• **Reading text**:
──────────────────────────────

I posted a recent video that showed how to use ChatGPT to generate code for Arduino projects - it was a fun little experiment - it worked really well. Worth a watch if you want to see some of the coding capabilities of ChatGPT.
I also use Copilot in my daily work and find it useful. It’s helpful when you jump around many different languages and libraries - so you know how to do something - but you often can’t remember the particular magic incantation.
I’m absolutely fascinated by how people are reacting to this new wave of AI tools. Now I can’t really speak for people in the creative industry, I am very heavily tech and wouldn’t know good creative content if it slapped me in the face (see my YouTube channel for evidence of this!)
But from technical folk, I see a complete range of reactions.
- The cynical - “meh, it’s not that great - you’ll never replace humans with AI”
- The scared - “it’s the end of days” people who see it as an existential threat to their livelihoods and work
- The enthusiastic - “this is amazing, I can’t wait to see what happens next”
- The luddites - “it’s impressive technology, but I’m not going to use it or allow it in my company”
I can really relate the “meh” people. It’s a perfectly reasonable reaction. We are constantly bombarded with things that are billed as the next best thing since sliced bread. And most of the time it is just marketing nonsense and hype (anyone remember Duke Nukem Forever, Year of Linux Desktop, Flying Cars etc…). Things like the Dot Com boom and bust would have been less painful if people had just been a little more skeptical.

──────────────────────────────

• **Dataset excerpt**:
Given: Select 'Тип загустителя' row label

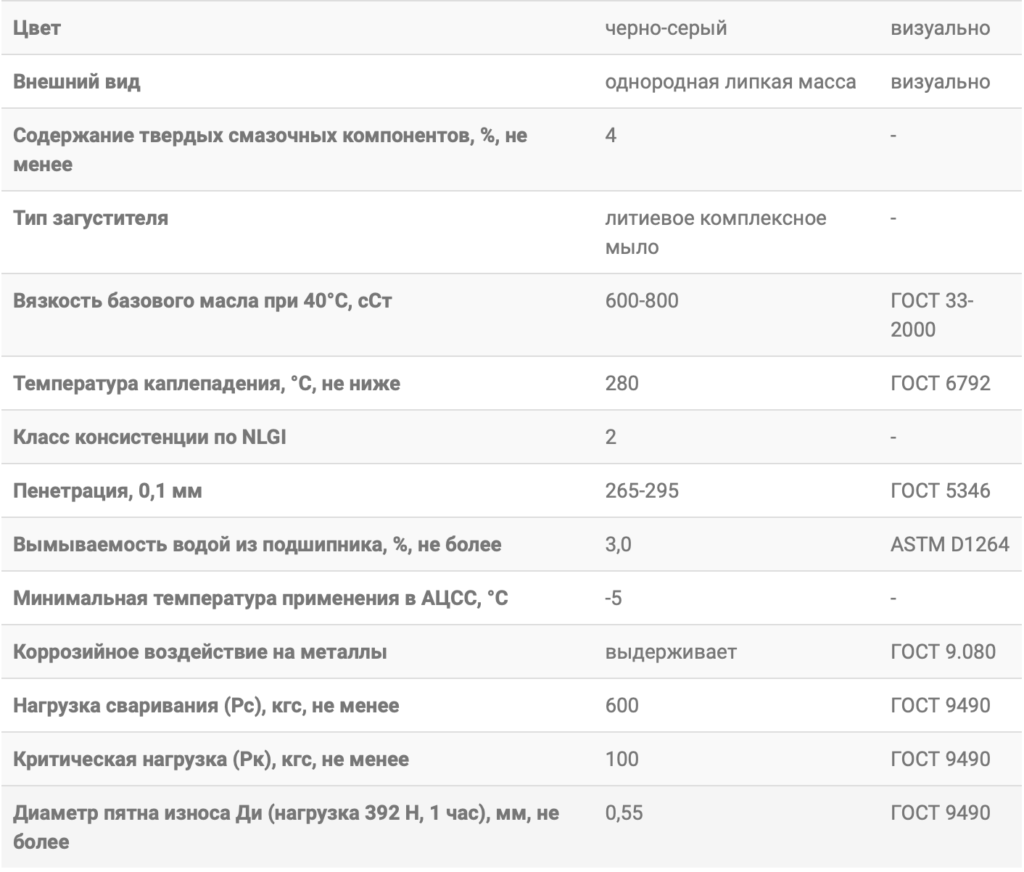Looking at the screenshot, I should point(91,218).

──────────────────────────────

• **Required action A**: Write out the part of the post on AI tools from "I also use Copilot" to "evidence of this!)".
• **Required action B**:
Answer these questions from the post on AI tools:
(i) For what kind of projects did the video use ChatGPT to generate code?
(ii) Which AI tool does the writer use in daily work?
(iii) Which boom and bust does the post say would have been less painful with more skepticism?

• **Task answer A**:
I also use Copilot in my daily work and find it useful. It’s helpful when you jump around many different languages and libraries - so you know how to do something - but you often can’t remember the particular magic incantation.
I’m absolutely fascinated by how people are reacting to this new wave of AI tools. Now I can’t really speak for people in the creative industry, I am very heavily tech and wouldn’t know good creative content if it slapped me in the face (see my YouTube channel for evidence of this!)

• **Task answer B**:
(i) Arduino projects
(ii) Copilot
(iii) The Dot Com boom and bust